| What to produce |
Reproduce every one of the items below character for character, with no changes of any kind.

| Input |
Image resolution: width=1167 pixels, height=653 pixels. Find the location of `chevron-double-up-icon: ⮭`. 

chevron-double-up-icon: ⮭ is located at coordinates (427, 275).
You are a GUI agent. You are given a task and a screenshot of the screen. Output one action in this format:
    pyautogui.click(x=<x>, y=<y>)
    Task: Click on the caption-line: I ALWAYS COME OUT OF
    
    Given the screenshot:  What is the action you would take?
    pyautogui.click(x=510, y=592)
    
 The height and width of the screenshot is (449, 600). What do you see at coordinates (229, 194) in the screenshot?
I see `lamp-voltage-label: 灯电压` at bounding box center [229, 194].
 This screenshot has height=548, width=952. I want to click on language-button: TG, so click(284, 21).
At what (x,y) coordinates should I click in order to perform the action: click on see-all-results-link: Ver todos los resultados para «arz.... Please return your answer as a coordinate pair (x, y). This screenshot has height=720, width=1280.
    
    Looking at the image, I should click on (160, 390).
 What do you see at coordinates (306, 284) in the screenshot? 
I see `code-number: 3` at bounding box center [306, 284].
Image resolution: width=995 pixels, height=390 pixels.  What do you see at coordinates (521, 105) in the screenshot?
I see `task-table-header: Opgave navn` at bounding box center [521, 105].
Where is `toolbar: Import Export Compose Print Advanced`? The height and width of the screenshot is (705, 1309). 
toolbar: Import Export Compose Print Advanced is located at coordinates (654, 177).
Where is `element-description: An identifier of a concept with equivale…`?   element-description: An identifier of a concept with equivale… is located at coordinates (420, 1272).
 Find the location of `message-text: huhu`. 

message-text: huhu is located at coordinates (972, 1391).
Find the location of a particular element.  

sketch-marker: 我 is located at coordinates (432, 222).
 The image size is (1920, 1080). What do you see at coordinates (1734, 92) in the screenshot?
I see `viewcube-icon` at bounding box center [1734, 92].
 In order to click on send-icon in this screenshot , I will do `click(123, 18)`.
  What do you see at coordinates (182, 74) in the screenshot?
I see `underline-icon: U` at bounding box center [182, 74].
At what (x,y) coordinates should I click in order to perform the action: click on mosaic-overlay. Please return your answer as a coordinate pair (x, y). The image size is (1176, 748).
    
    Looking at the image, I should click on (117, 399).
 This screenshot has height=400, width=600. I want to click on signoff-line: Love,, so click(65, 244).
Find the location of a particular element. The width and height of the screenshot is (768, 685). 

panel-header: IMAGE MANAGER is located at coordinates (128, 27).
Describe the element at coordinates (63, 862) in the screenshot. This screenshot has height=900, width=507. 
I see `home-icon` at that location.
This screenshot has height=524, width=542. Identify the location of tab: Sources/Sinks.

| Exercise result |
Image resolution: width=1167 pixels, height=653 pixels. Find the location of `chevron-double-up-icon: ⮭`. 

chevron-double-up-icon: ⮭ is located at coordinates (427, 275).
You are a GUI agent. You are given a task and a screenshot of the screen. Output one action in this format:
    pyautogui.click(x=<x>, y=<y>)
    Task: Click on the caption-line: I ALWAYS COME OUT OF
    
    Given the screenshot:  What is the action you would take?
    pyautogui.click(x=510, y=592)
    
 The height and width of the screenshot is (449, 600). What do you see at coordinates (229, 194) in the screenshot?
I see `lamp-voltage-label: 灯电压` at bounding box center [229, 194].
 This screenshot has height=548, width=952. I want to click on language-button: TG, so click(284, 21).
At what (x,y) coordinates should I click in order to perform the action: click on see-all-results-link: Ver todos los resultados para «arz.... Please return your answer as a coordinate pair (x, y). This screenshot has height=720, width=1280.
    
    Looking at the image, I should click on (160, 390).
 What do you see at coordinates (306, 284) in the screenshot? 
I see `code-number: 3` at bounding box center [306, 284].
Image resolution: width=995 pixels, height=390 pixels.  What do you see at coordinates (521, 105) in the screenshot?
I see `task-table-header: Opgave navn` at bounding box center [521, 105].
Where is `toolbar: Import Export Compose Print Advanced`? The height and width of the screenshot is (705, 1309). 
toolbar: Import Export Compose Print Advanced is located at coordinates (654, 177).
Where is `element-description: An identifier of a concept with equivale…`?   element-description: An identifier of a concept with equivale… is located at coordinates (420, 1272).
 Find the location of `message-text: huhu`. 

message-text: huhu is located at coordinates (972, 1391).
Find the location of a particular element.  

sketch-marker: 我 is located at coordinates (432, 222).
 The image size is (1920, 1080). What do you see at coordinates (1734, 92) in the screenshot?
I see `viewcube-icon` at bounding box center [1734, 92].
 In order to click on send-icon in this screenshot , I will do `click(123, 18)`.
  What do you see at coordinates (182, 74) in the screenshot?
I see `underline-icon: U` at bounding box center [182, 74].
At what (x,y) coordinates should I click in order to perform the action: click on mosaic-overlay. Please return your answer as a coordinate pair (x, y). The image size is (1176, 748).
    
    Looking at the image, I should click on (117, 399).
 This screenshot has height=400, width=600. I want to click on signoff-line: Love,, so click(65, 244).
Find the location of a particular element. The width and height of the screenshot is (768, 685). 

panel-header: IMAGE MANAGER is located at coordinates (128, 27).
Describe the element at coordinates (63, 862) in the screenshot. This screenshot has height=900, width=507. 
I see `home-icon` at that location.
This screenshot has height=524, width=542. Identify the location of tab: Sources/Sinks.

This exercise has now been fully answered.